▶ **Task objective**
Find "Open the LOL壁纸 folder icon", then copy its line and every later line of the entries exactly through the end, leaving all pictures out.

▶ **Dataset records**
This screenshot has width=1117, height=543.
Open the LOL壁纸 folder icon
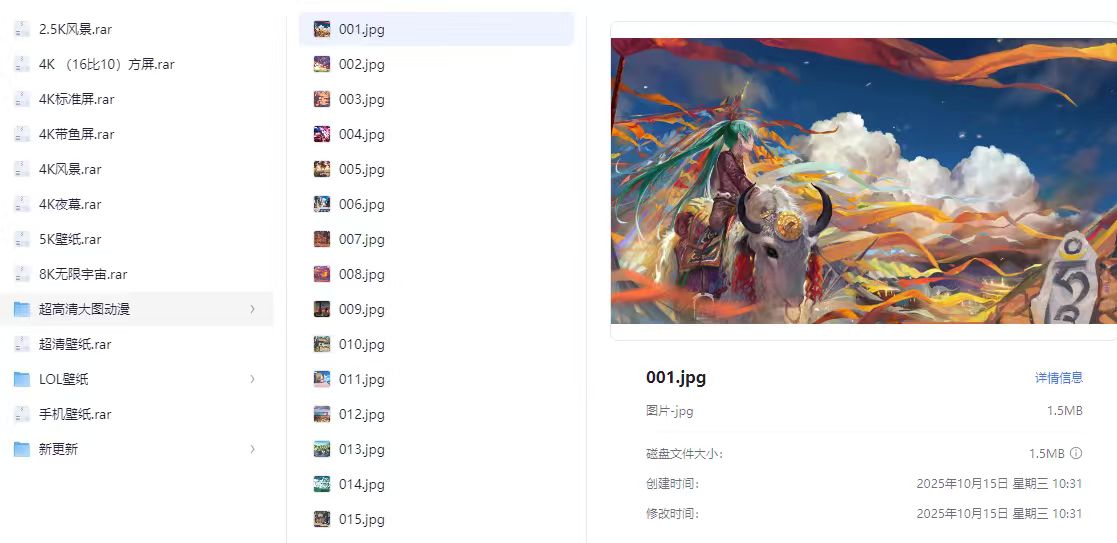[22, 379]
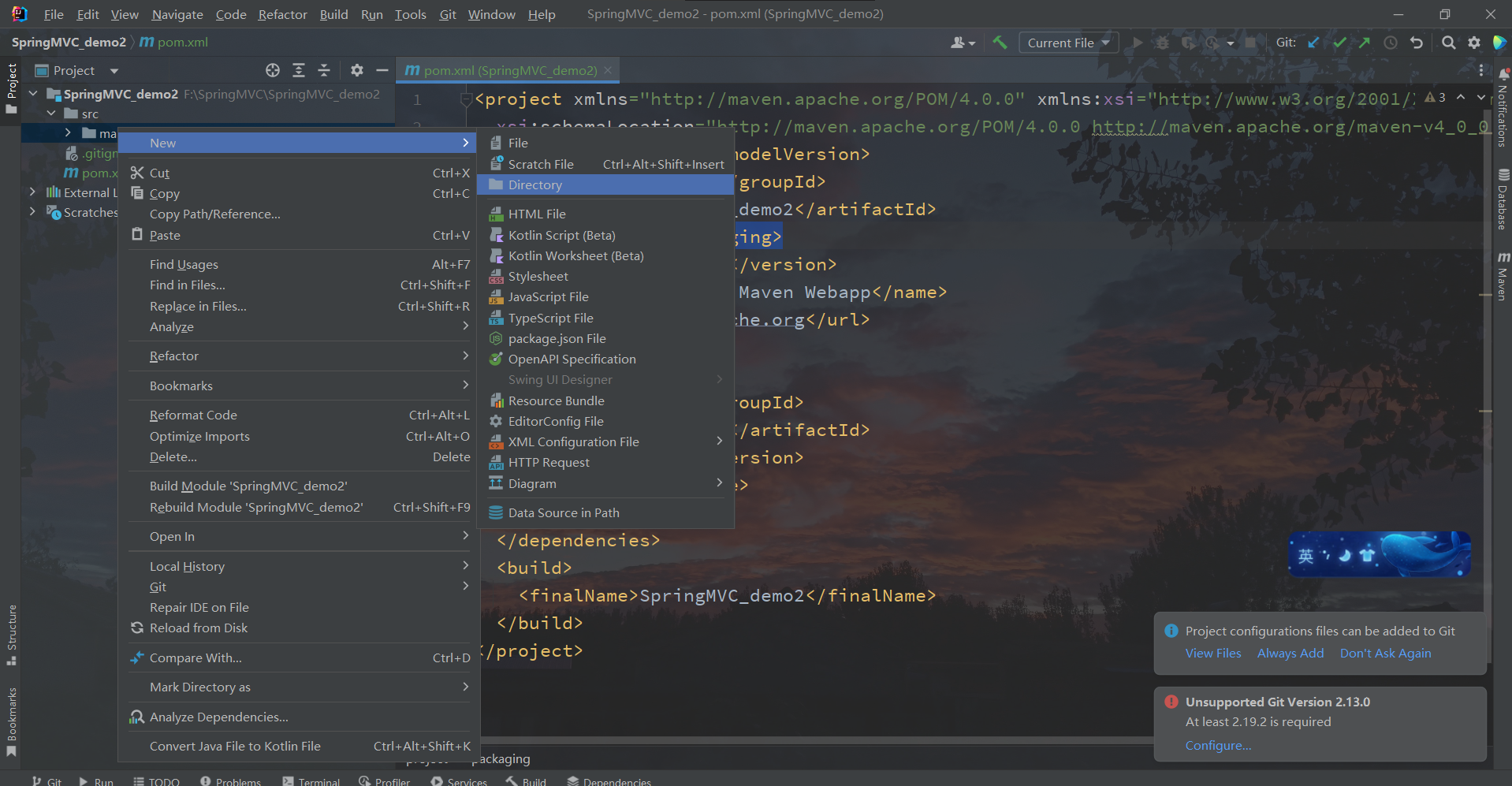Click the Collapse All icon in Project panel
Image resolution: width=1512 pixels, height=786 pixels.
324,70
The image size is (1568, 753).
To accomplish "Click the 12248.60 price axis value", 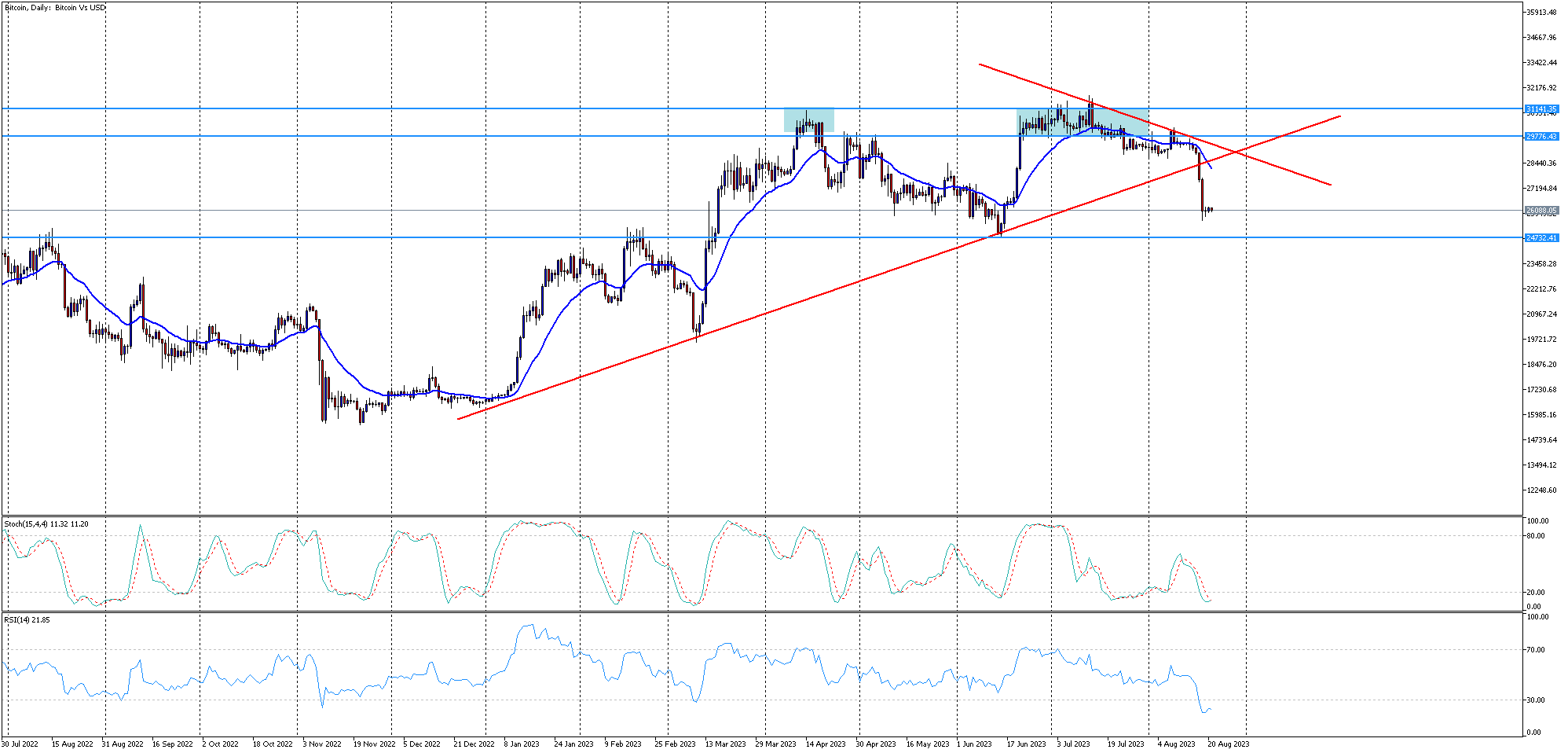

▶ **Answer below**
Open the LOL壁纸 folder icon
[22, 379]
Click the Collapse All icon in Project panel
Image resolution: width=1512 pixels, height=786 pixels.
324,70
The image size is (1568, 753).
To accomplish "Click the 12248.60 price axis value", 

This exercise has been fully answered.